Linda rolls her eyes. “Meaning we’re all family here. There is nothing you could tell me about your mother that would come as a surprise to me.”
“I’ll keep that in mind. Family I’ve only seen once, at a funeral, in ten years. When Mom broke up with Alan, you left us. Remember?”
“Damn, you’re just like him.” Linda gives a frustrated sigh. “You used to be such a sweet girl. Now you’re doing your best to be intolerable. It won’t help, but I understand it. Get a hold over it before you do something stupid with all that hostility.”
A silence of injury befalls me. Linda seems not to read it well. Bobby sees it at once.
“We’re out of here, Mom.”
Linda smiles and fixes her eyes on me again. “Are you staying for dinner?”
I don’t know what to say. My emotions are stuck in a different gear, but events here seem to roll in an effortless flow from the bizarre back to completely normal again.
“I’ll text you from the pool house once I know,” Bobby says.
He takes my hand and pulls me with him out the back door, past the pool and into the small cottage there. Inside, I note personalized posters on the wall, a guy’s type of bed, a big screen TV with video games, guitars, and dirty clothes scattering the floor. Messy, but personal. His room.
“You sleep in the pool house?”
Bobby shrugs. “They moved me out here at fifteen. I guess they thought it would be easier to sneak girls in here and I think my dad wanted to silently motivate the activity.”
I collapse back on Bobby’s unmade bed. It smells of guy and sweat. I find the combination appealing.

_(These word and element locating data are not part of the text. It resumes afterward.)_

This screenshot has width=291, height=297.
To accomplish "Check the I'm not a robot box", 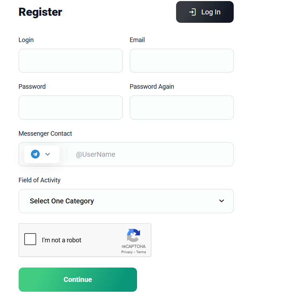I will pos(30,239).
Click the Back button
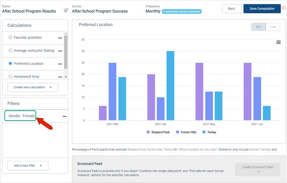This screenshot has width=287, height=183. coord(232,9)
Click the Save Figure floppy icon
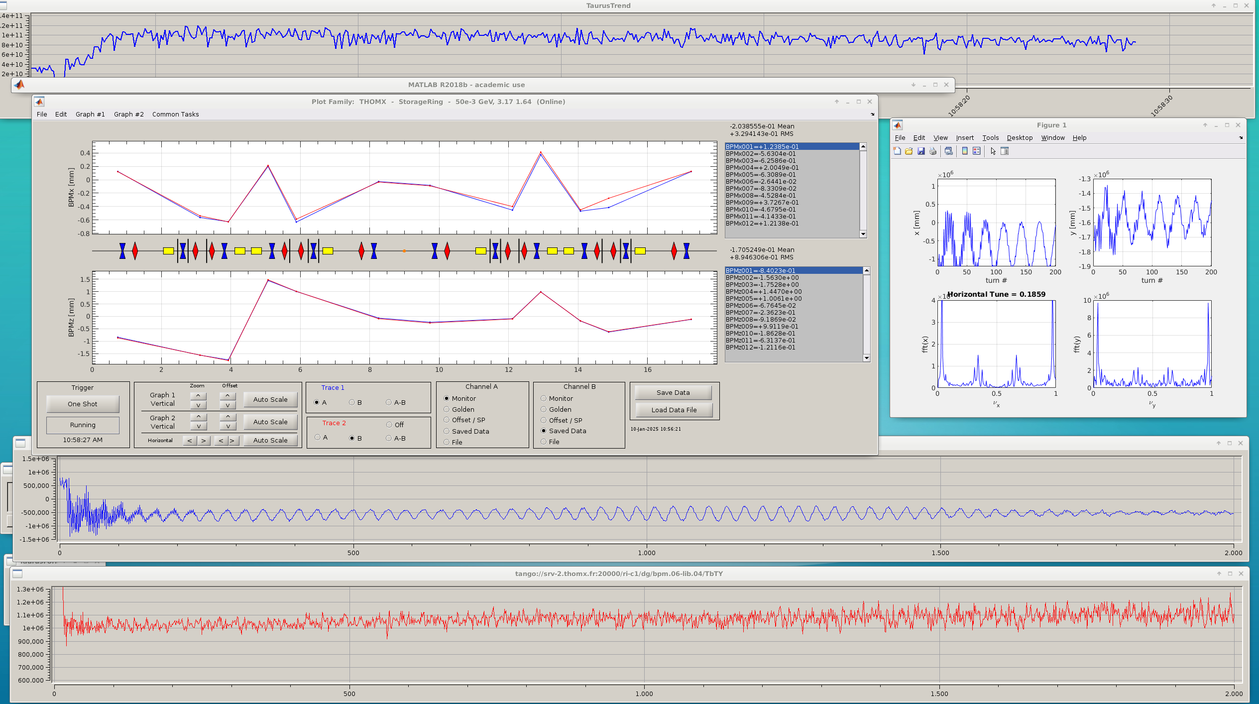 [x=921, y=151]
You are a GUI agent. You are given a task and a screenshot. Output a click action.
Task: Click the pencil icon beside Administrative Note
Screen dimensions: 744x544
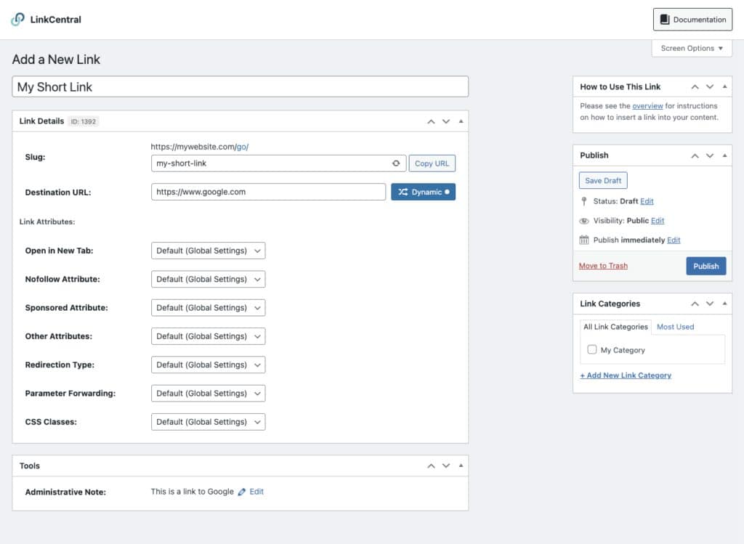(x=242, y=492)
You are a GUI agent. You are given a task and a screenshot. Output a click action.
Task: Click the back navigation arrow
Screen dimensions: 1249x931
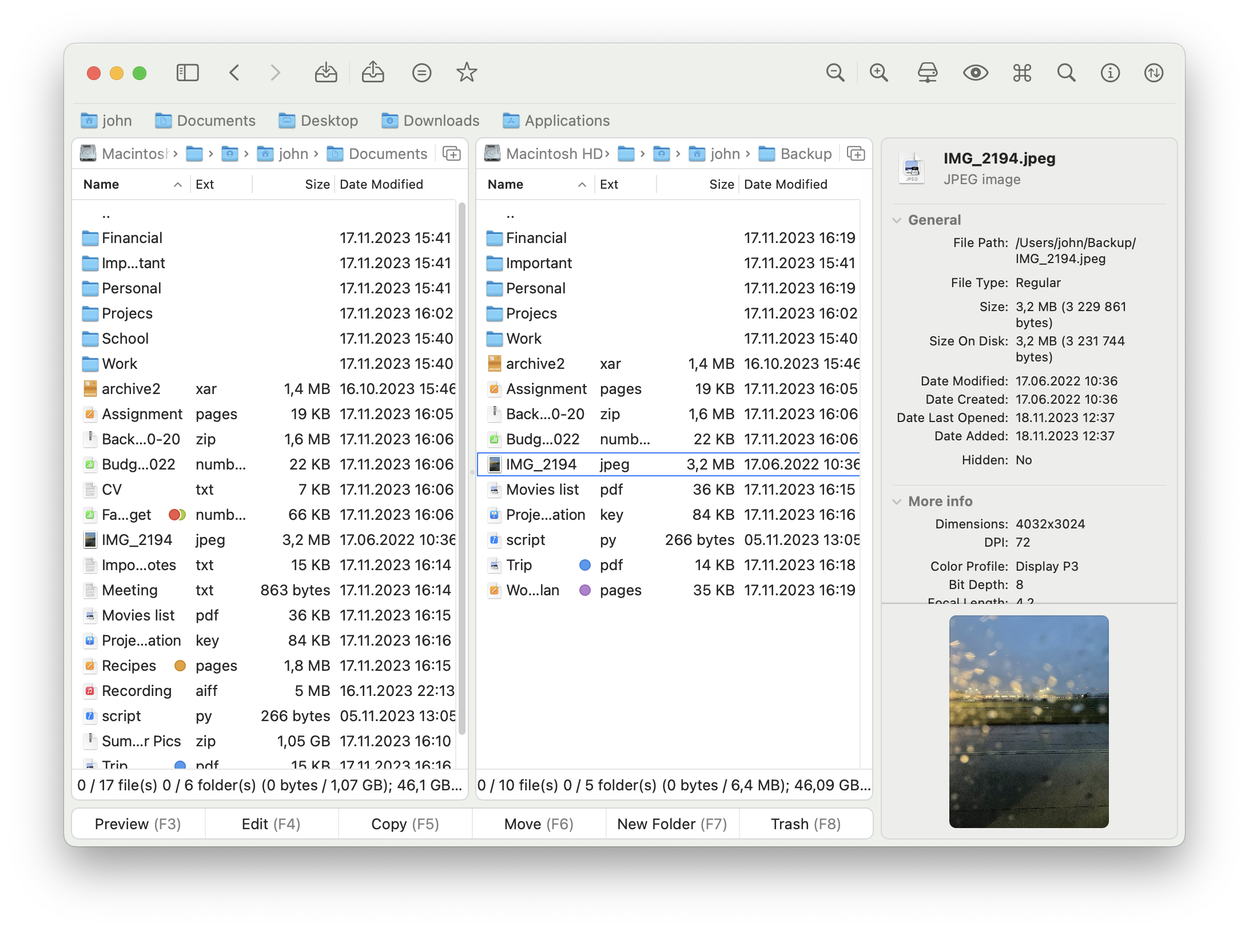pos(234,73)
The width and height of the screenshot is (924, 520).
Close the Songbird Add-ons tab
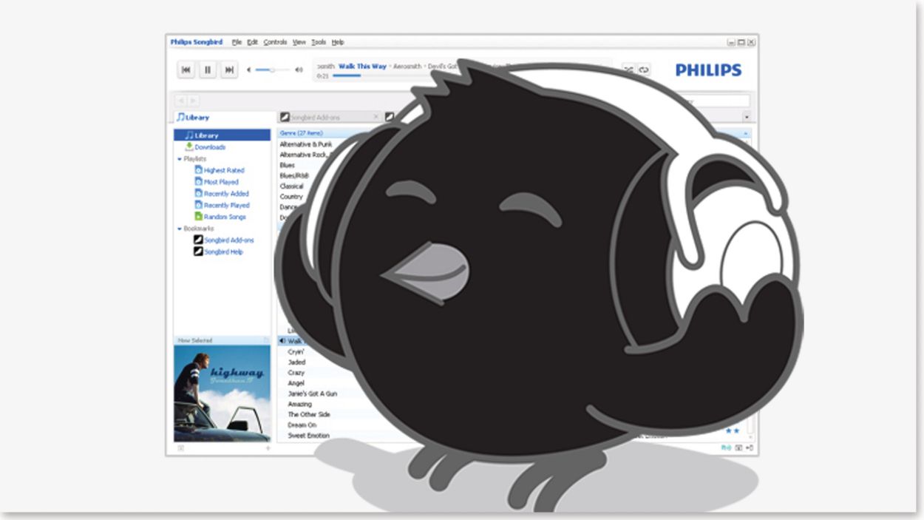click(376, 117)
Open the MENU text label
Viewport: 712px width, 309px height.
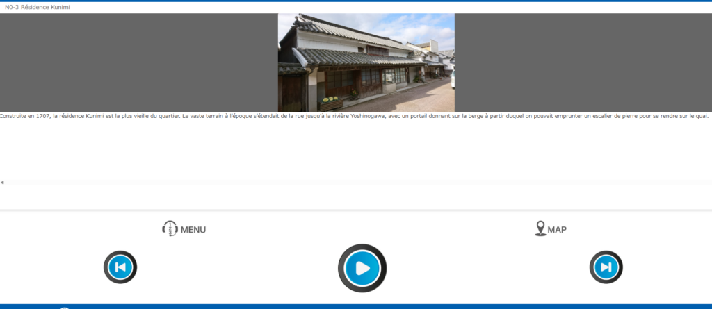[193, 230]
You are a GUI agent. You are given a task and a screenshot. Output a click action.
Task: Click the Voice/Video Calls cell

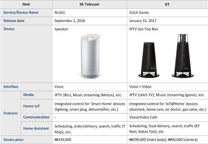[x=167, y=117]
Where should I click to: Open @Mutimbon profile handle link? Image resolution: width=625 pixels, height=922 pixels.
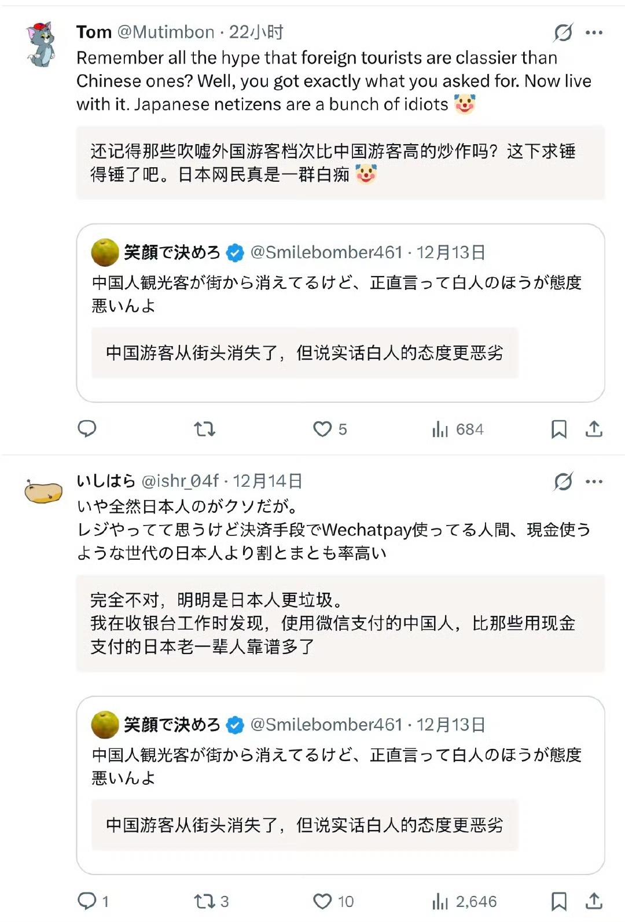pyautogui.click(x=166, y=32)
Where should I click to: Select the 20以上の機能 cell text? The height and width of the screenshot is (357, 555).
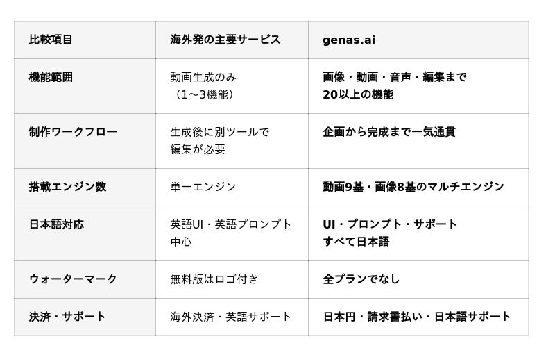[358, 94]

I roll over onto my side to look at him, curled in the center of his bed, cheek resting in palm. “Why motivation at fifteen? And why do they think you’re gay?”
He shrugs. “I don’t date, OK?”
Zoe is at the small apartment-size fridge rummaging through the cans. “He,” she says with a lift of her nose, “is selective. You’ve seen the girls at school. Snobs. Phonies. Freaks. Who would want to date them?”
“We’re girls from the Academy,” I point out. I look at Bobby. “So what’s wrong with us?”